* _TASK DETAILS_: Show each line of the entries below that contains the word "Switch".

* _Text and element pointing records_:

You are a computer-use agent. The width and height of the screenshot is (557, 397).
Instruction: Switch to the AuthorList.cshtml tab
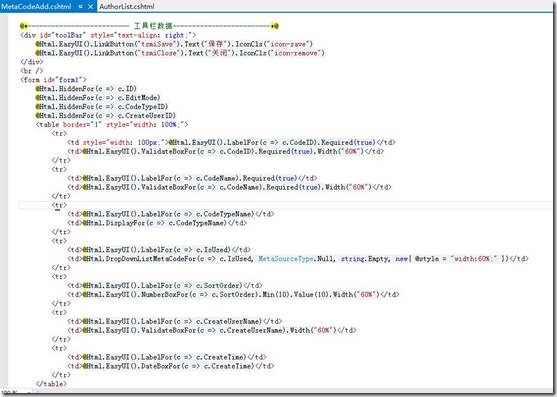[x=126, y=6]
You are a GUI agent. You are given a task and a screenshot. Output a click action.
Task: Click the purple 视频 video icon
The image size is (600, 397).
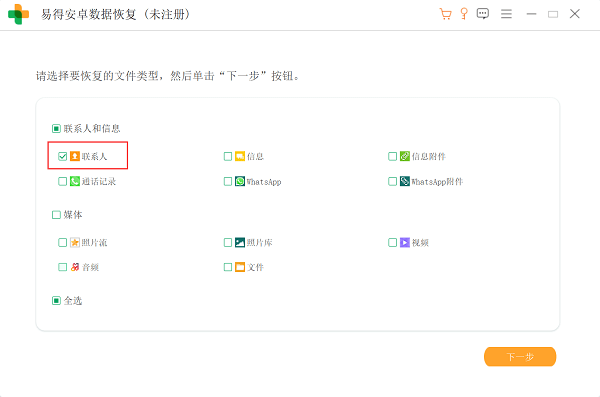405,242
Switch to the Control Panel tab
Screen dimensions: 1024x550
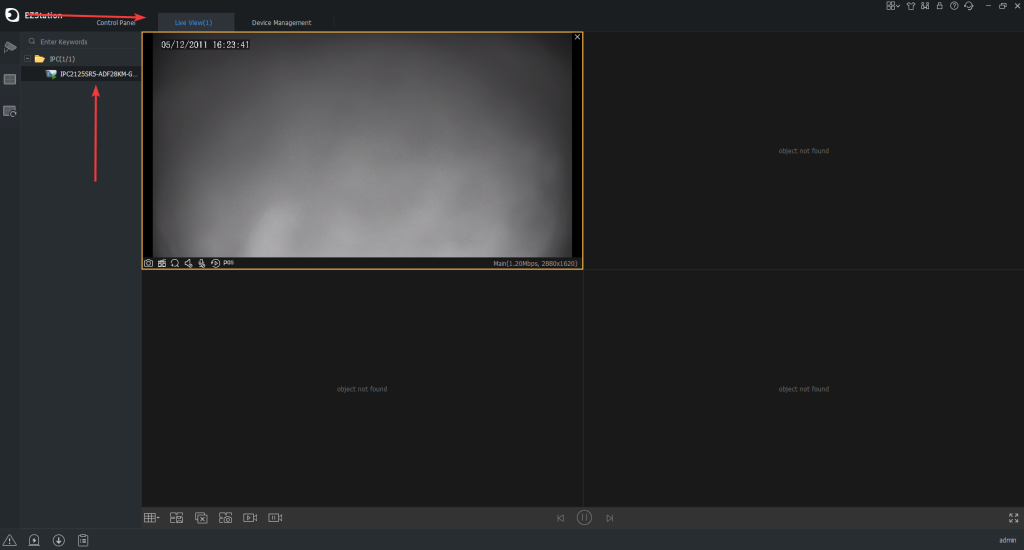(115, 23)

* _ANSWER FOR THIS EXERCISE_:
Instruction: Switch to the AuthorList.cshtml tab
Switch to the Control Panel tab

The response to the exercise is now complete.